Florin Cîțu, Alleged “Tyrant”
Romania’s center-right governing body collapsed Tuesday after the legislature passed a no-confidence vote against Prime Minister Florin Cîțu.
The leader’s downfall was facilitated by the normal opposition, the center-left Social Democratic Party, the far-right Alliance for the Unity of Romanians, and the Union to Save Romania. The Union is considered a political wildcard because, until last month, the right-wing party was part of Cîțu’s governing coalition.
The party withdrew from Cîțu’s government after multiple of its members were sacked, including the Justice Minister, prompting the party to describe Cîțu as a “tyrant.”
Other parties in the legislature particularly opposed Cîțu due to his government’s handling of the coronavirus pandemic since taking office in December. COVID-19 cases have skyrocketed over the last month and have averages over 11,000 daily new cases since October 6.
Tuesday’s no-confidence vote was a landslide victory, with 281 members voting to replace him and all members of his party abstaining or boycotting the vote. Despite this, even if they had voted in favor of Cîțu, the opposition had more than enough to pass the 230 vote threshold.
Avoiding Another Election
President Klaus Iohannis, a staunch ally of Cîțu, has called on the political parties to hold consultations next week and try to form a new government rather than hold new elections because they last occurred in December.

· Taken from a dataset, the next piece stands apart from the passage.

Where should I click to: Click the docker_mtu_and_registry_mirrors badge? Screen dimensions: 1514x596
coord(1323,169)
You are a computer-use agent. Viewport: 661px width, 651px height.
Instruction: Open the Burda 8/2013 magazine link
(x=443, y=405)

“Romania must be governed; we are in a pandemic, winter is coming, there is an energy price crisis…and now a political crisis. We need solutions and mature decisions,” the president told reporters.

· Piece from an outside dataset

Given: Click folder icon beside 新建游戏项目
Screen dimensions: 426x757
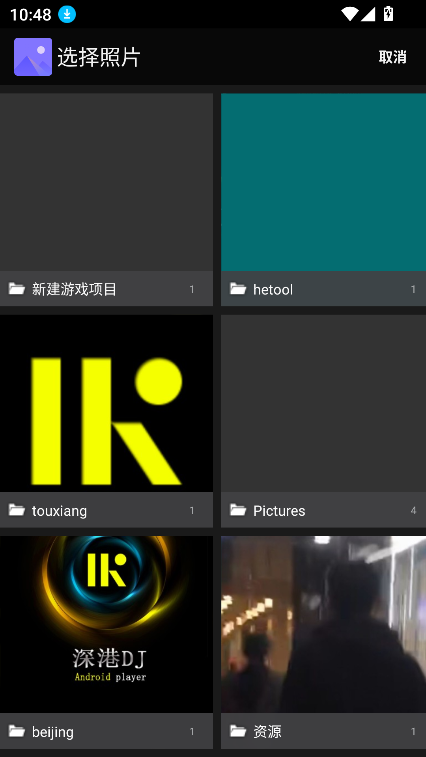Looking at the screenshot, I should [17, 289].
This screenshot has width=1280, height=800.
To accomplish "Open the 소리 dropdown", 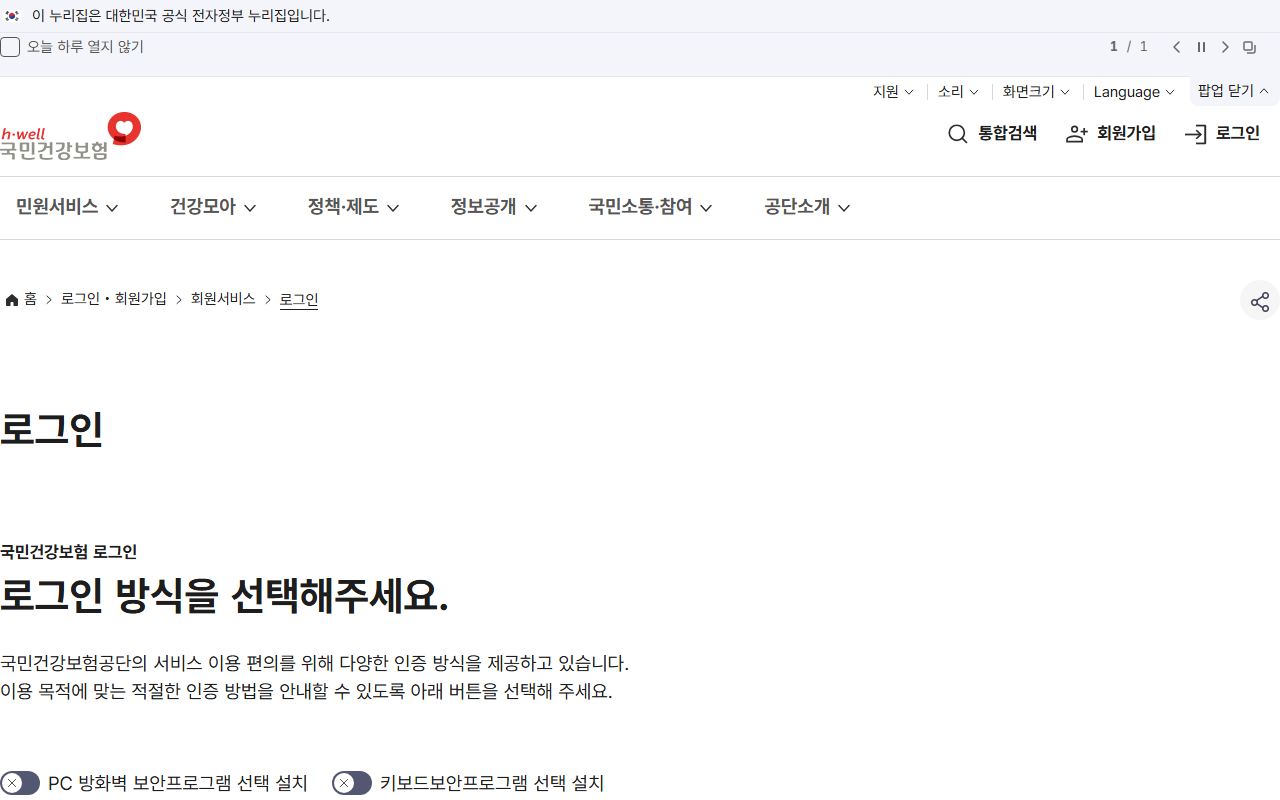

He also took a jab at the Union to Save Romania, saying that the fall of the government was caused by “cynical politicians, some of whom are disguised as reformists.”
The Union responded in a statement of its own, saying it was “unpleasantly surprised by the fact that President Iohannis condoned the rushed, chaotic, and ill-conceived actions of former Prime Minister Florin Cîțu that forced the [Union] to leave the cabinet.”
Some analysts within Romanian media think that Cîțu’s party may try to form a minority government with the Social Democratic Party, the left-leaning party that initiated this no-confidence vote, with the caveat that Cîțu is replaced as Prime Minister. If that doesn’t occur, Iohannis has the power to simply reappoint Cîțu at the risk of another no-confidence vote.
If Cîțu’s appointment is confirmed within 60 days, then elections will take place. The Social Democratic Party, which is already the largest in the legislature, currently stands to win the most seats. Unlike its rivals, the party is polling positively, leading the group to push for new elections sooner rather than later.